Not only recently, but many have been pessimistic towards the so called Western Balkans since centuries. Even Engels
was harsh towards southern Slavs whom he described as
'peoples which have never had history of their own...who are not
viable and never will be able to achieve any kind of independence1
According to this, neither Croatia, nor Slovenia or any other potential EU member from the Balkans will never be able to achieve independence, no matter what. While this is certainly true in the case of the 'independent' Croatia and Slovenia within EU, same as of the other post - Yugoslav 'independent' states which are still waiting in what David Harvey calls the waiting room of history, one important fact should not be neglected.
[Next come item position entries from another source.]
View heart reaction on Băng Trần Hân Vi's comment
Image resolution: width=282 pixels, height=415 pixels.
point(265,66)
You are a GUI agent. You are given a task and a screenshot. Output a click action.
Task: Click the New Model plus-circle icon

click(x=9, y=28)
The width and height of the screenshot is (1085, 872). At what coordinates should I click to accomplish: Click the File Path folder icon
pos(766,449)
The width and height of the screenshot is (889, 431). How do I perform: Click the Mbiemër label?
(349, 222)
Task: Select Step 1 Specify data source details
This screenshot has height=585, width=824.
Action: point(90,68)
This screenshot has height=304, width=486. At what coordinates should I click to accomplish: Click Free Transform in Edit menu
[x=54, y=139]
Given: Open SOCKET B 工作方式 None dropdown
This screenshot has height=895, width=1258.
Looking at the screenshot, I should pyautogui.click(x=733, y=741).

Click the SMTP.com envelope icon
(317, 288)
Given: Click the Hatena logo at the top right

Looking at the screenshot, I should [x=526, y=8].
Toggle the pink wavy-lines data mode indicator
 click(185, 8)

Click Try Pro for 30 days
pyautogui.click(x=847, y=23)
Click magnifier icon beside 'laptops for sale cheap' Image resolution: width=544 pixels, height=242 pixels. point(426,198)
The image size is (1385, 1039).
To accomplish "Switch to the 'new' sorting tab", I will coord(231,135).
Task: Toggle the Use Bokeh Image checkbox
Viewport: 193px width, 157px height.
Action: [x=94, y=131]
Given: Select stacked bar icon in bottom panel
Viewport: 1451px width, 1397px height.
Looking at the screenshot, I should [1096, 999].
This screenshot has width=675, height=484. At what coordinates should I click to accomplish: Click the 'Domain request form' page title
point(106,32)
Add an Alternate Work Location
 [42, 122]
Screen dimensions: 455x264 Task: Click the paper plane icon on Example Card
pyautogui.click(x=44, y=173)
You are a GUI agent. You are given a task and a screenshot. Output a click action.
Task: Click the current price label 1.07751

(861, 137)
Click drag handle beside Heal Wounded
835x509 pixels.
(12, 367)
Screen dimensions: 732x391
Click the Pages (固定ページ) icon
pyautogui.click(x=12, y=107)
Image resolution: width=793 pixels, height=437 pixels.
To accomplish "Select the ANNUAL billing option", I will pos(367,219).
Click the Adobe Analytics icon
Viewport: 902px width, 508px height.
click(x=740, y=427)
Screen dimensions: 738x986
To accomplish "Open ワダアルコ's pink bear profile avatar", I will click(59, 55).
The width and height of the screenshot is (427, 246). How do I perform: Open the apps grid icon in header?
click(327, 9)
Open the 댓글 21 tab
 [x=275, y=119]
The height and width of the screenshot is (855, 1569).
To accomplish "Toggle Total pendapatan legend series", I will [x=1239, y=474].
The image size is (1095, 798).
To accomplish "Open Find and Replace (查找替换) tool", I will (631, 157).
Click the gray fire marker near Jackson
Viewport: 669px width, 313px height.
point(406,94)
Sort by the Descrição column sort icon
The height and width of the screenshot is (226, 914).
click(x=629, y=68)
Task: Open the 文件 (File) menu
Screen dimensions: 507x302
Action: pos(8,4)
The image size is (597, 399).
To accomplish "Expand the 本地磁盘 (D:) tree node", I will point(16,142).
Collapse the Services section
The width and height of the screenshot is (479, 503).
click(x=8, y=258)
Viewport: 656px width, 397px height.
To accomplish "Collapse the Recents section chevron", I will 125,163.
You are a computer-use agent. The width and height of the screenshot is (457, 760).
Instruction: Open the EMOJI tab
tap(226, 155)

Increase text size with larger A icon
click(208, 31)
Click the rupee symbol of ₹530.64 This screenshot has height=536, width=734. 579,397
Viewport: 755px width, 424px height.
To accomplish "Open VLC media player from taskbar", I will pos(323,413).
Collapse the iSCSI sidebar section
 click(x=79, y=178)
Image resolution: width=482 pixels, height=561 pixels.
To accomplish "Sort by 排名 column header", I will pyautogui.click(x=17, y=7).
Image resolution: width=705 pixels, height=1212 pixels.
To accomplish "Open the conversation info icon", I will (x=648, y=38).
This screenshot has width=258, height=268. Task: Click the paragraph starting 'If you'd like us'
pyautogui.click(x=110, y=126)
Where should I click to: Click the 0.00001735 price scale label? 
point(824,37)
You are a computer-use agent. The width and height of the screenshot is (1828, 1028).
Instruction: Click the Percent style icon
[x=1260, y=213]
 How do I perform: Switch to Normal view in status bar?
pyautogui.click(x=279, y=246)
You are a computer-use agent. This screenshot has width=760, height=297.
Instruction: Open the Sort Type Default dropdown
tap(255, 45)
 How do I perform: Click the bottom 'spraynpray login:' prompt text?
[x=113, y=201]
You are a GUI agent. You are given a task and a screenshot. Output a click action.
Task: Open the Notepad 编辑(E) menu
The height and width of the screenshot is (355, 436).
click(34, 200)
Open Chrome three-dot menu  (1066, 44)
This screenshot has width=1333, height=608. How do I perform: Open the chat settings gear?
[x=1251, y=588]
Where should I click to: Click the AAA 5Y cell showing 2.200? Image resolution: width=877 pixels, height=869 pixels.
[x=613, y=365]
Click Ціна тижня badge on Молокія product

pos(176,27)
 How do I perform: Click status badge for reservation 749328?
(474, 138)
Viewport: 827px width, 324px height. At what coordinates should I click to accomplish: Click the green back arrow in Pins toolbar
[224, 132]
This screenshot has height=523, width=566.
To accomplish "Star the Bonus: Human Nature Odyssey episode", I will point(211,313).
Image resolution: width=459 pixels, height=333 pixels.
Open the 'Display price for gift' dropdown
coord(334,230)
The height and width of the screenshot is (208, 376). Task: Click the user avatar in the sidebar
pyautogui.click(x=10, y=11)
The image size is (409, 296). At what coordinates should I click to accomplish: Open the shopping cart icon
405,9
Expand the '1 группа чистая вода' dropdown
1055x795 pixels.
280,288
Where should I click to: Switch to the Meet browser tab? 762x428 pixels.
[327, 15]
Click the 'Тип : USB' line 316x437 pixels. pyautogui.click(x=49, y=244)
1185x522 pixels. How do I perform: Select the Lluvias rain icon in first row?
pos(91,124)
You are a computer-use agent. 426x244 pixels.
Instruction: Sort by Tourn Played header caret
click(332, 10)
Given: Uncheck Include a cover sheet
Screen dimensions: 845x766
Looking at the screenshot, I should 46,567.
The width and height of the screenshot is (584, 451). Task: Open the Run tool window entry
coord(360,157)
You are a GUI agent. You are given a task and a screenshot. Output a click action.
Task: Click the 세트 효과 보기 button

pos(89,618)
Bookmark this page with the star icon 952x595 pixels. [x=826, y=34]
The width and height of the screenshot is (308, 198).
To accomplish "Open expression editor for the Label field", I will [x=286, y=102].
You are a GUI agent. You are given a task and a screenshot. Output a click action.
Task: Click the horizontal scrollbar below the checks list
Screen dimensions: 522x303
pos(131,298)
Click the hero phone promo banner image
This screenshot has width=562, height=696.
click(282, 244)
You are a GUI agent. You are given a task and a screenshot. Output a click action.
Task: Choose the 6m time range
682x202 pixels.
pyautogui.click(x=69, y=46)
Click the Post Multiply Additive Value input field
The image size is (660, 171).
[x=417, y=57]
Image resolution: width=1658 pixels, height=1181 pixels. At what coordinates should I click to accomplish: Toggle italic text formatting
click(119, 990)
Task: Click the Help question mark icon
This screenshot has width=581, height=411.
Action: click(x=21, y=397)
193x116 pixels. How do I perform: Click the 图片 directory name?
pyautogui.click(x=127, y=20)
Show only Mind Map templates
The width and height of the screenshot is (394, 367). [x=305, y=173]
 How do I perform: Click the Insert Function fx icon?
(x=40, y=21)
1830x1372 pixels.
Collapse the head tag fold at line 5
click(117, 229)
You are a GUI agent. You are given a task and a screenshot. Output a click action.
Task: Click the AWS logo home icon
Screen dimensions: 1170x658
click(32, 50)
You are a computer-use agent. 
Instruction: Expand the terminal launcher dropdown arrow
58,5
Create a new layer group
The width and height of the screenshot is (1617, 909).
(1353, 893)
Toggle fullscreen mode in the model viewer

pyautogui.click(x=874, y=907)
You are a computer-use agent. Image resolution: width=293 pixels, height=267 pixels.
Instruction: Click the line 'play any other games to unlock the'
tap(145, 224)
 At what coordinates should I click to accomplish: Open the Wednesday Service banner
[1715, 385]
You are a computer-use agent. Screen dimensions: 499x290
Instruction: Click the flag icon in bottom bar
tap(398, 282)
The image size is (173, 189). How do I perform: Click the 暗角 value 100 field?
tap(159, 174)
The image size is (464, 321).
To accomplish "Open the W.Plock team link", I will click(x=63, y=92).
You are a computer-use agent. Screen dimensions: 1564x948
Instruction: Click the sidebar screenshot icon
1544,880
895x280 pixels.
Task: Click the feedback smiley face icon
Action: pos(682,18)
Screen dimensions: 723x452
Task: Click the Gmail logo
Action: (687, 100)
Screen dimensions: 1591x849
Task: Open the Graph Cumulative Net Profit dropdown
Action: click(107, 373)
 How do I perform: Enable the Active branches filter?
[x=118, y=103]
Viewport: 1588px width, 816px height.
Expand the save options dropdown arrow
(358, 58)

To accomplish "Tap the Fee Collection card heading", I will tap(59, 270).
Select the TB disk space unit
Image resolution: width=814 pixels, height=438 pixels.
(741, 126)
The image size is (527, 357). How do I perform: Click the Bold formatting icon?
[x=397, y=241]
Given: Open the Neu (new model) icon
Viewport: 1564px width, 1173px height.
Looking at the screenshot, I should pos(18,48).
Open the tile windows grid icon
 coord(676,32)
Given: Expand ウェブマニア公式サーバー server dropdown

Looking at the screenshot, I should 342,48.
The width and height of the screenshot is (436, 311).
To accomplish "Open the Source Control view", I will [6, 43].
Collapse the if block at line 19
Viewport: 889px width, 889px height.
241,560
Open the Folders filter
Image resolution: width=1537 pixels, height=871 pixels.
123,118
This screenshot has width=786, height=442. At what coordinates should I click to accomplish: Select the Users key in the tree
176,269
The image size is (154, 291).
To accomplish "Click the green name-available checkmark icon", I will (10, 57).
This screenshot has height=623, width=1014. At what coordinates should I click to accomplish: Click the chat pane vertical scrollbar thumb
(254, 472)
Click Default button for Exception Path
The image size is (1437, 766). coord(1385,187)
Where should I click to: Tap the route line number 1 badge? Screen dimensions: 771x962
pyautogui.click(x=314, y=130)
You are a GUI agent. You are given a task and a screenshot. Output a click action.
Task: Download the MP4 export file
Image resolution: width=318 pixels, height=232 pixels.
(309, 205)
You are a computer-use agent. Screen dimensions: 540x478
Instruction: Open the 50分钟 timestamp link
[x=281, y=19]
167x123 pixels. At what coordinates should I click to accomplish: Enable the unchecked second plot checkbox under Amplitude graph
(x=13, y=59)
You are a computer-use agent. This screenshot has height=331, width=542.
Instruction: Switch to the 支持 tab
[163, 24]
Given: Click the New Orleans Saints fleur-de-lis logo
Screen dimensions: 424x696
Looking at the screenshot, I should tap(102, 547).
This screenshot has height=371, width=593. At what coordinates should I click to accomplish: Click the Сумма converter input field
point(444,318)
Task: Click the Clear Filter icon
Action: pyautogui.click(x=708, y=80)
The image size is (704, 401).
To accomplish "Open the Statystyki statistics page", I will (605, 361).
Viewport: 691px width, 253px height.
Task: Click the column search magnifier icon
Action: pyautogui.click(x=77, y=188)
Namely, all these territories had spent a long time under the dominance of
different empires. Consequentially, in the modern era, they hadn't
managed to achieve de
facto independence
before 20th
century. The only historical moment in which southern Slavs made this step
towards more independence was therefore within the SFR
Yugoslavia (since the previously formed Kingdom of Yugoslavia was a Serbian dominated state), because the most significant factor that determined the relationship between the center and periphery in the 16th century, as Wollerstein argues, was a strong state.2
Thus, as soon as Croatia
discover, what Slovenia has already discovered - that their future
within the EU is quite miserable, they might recall the idea suggested
in this text, but also in many others before. The part which is
missing from the Engels's statement is therefore, that 'southern
Slavs would have never been able to achieve independence – if
they had stayed divided'. At the
moment, all the former Yugoslav republics (including the most
developed Slovenia) are doing much worse now than during the Yugoslav
era. Instead of being the periphery out of the EU, Croatia thus
became the periphery within EU. One could logically ask, isn't this
still, a step forward? And the answer would be 'yes, it
is', but not in a sense in which the protagonists of the dominant political discourse
would put it. As a matter of fact, this is the first and the last
step forward that any of the states from the European periphery can
make. As soon as this becomes more clear, coming closer to the
capitalist core and thus, coming to the position of being the exploiter instead of
the exploited, will look like a mission impossible.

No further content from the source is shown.